Assigned task » Please set down only the lines from the one containing "This screenshot has width=500, height=401." through the end of the entries below, exactly, minus any pictures.
==================================================
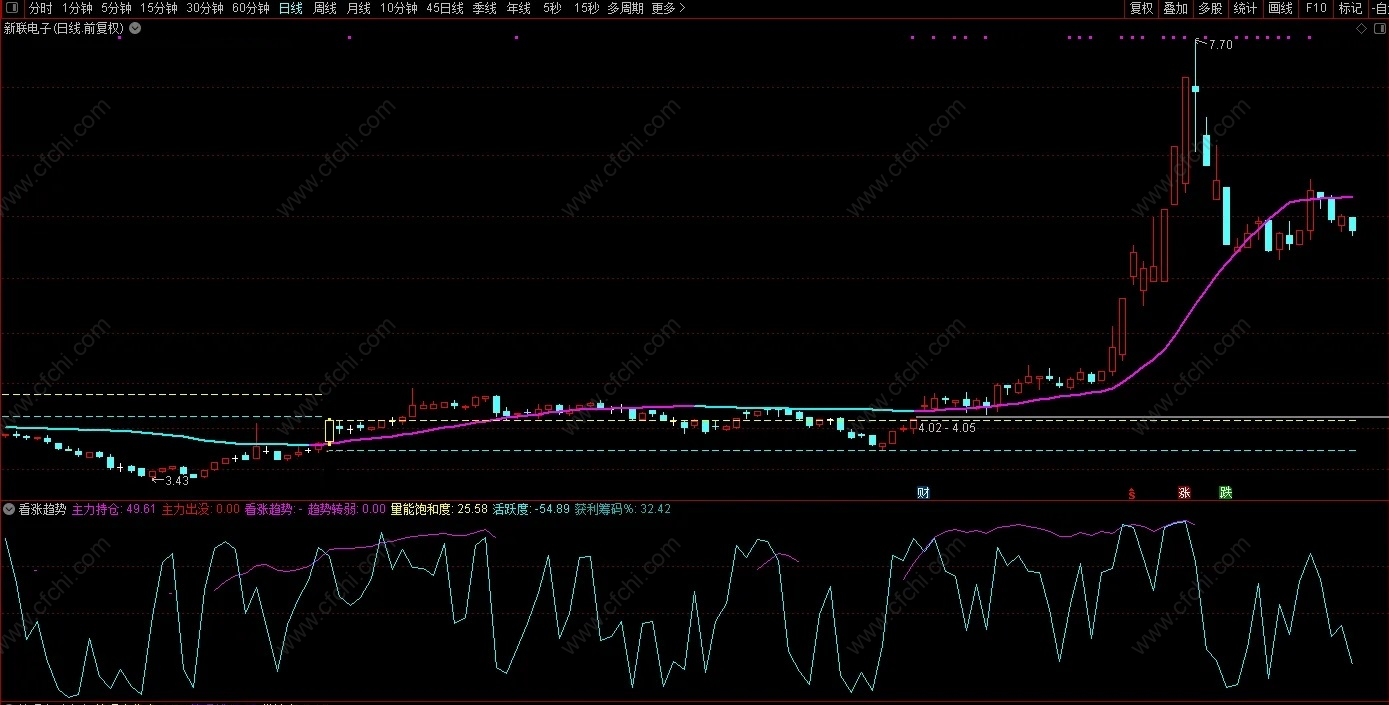Toggle 叠加 overlay mode
The height and width of the screenshot is (705, 1389).
coord(1175,8)
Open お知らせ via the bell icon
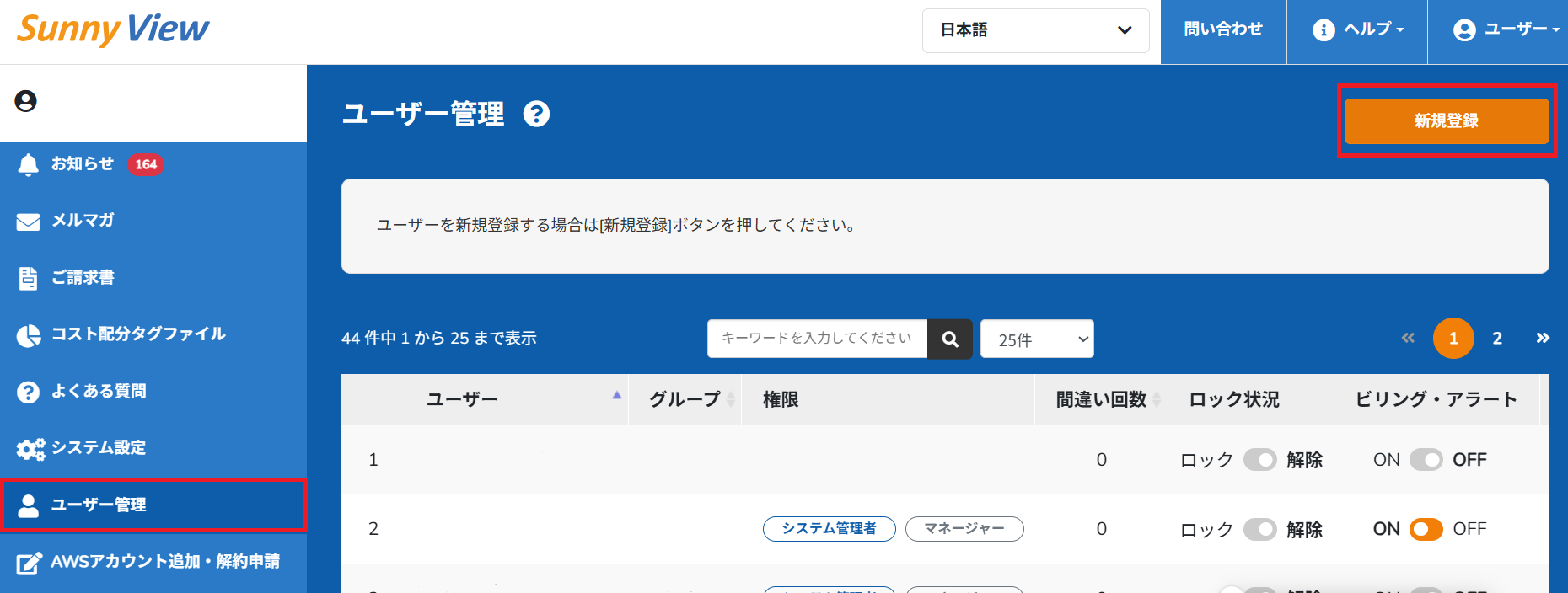The image size is (1568, 593). tap(29, 164)
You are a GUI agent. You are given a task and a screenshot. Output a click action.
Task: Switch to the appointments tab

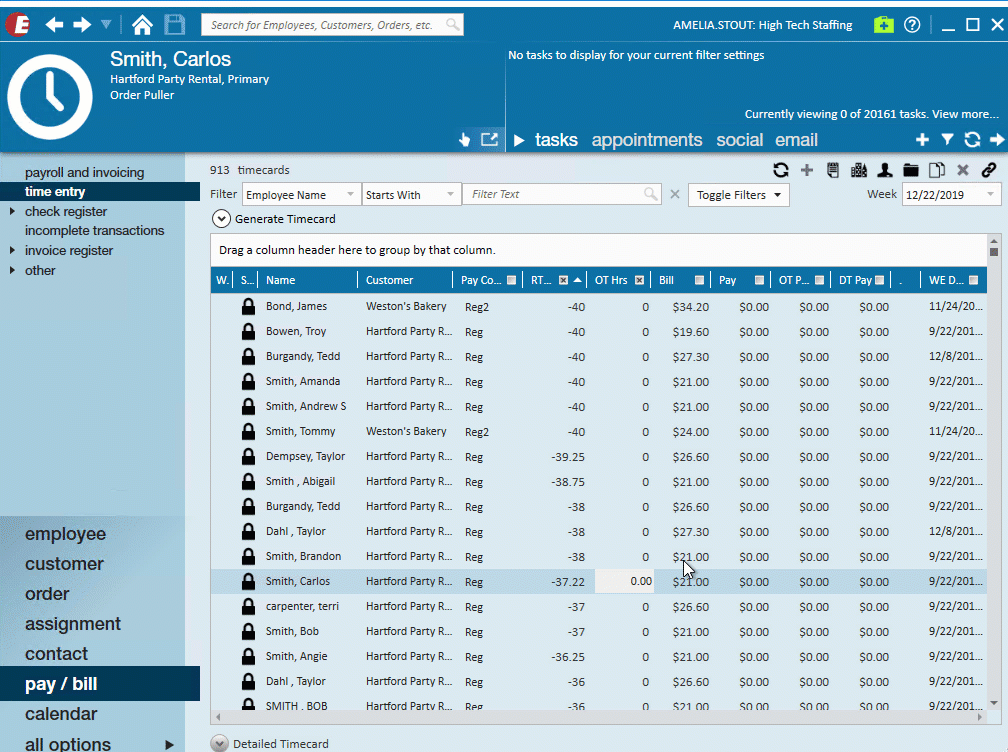tap(646, 140)
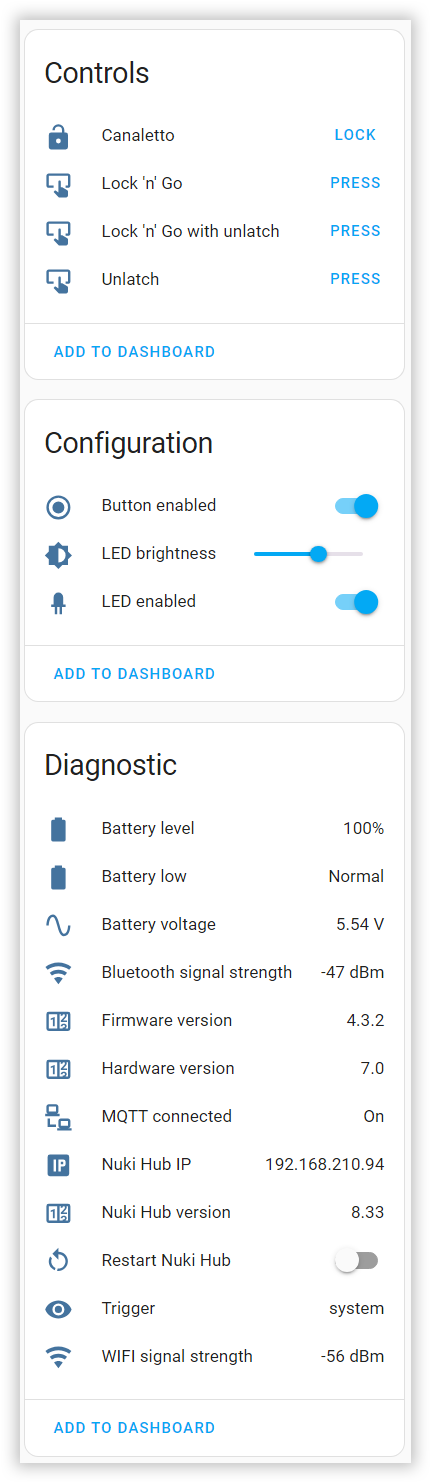Click the Trigger eye icon
The image size is (431, 1483).
pos(59,1309)
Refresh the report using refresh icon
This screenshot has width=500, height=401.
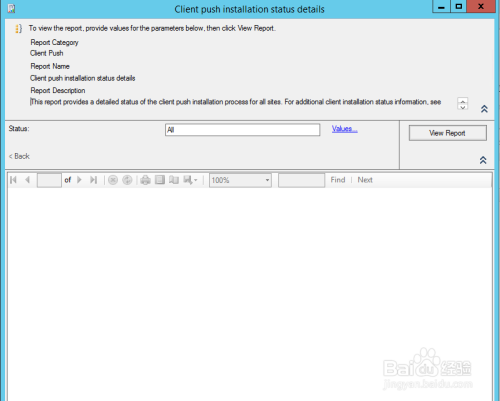coord(127,180)
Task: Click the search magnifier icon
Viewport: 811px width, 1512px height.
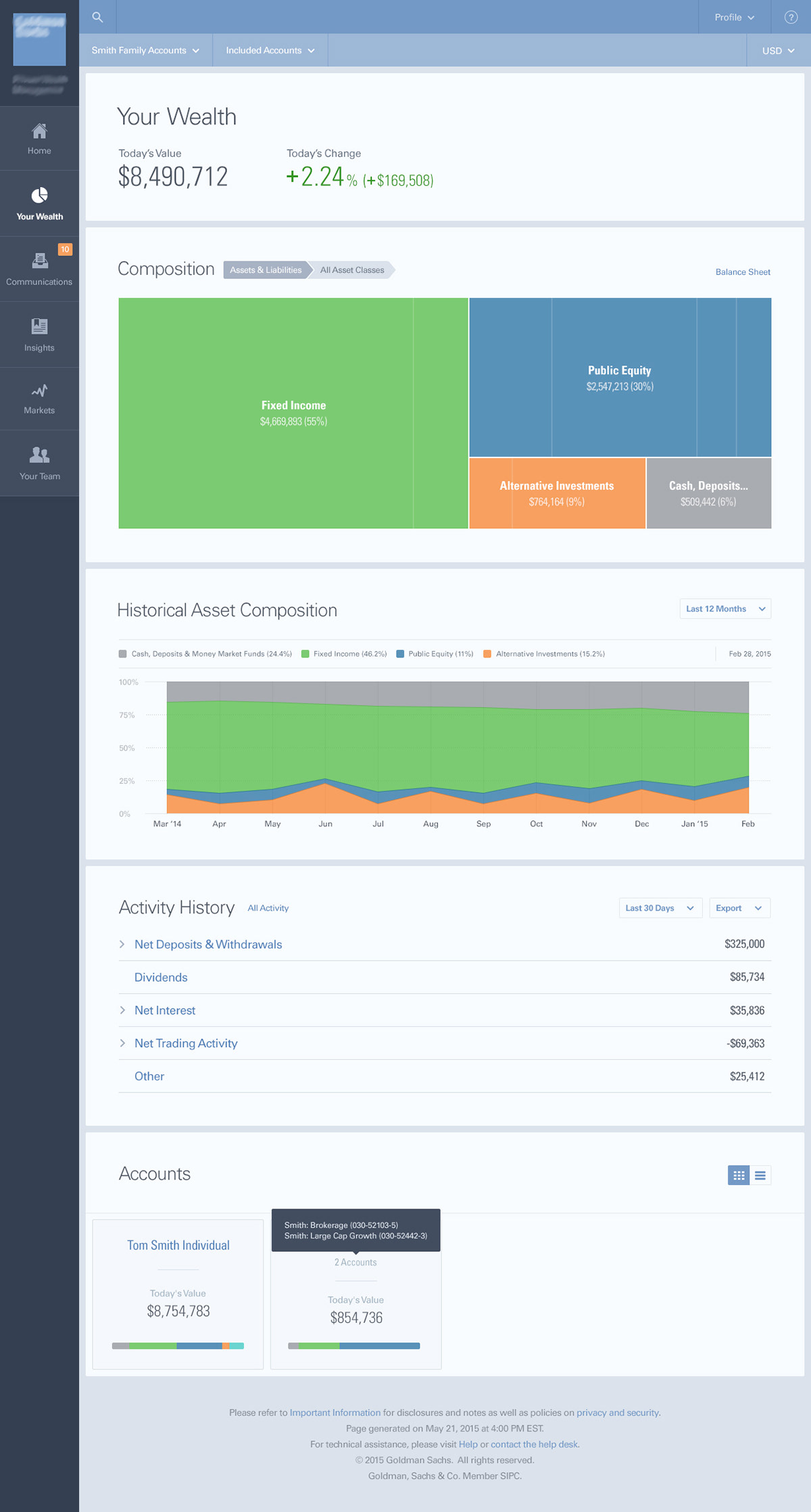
==================================================
Result of this exercise »
This screenshot has width=500, height=401.
coord(127,180)
Task: Click the search magnifier icon
Viewport: 811px width, 1512px height.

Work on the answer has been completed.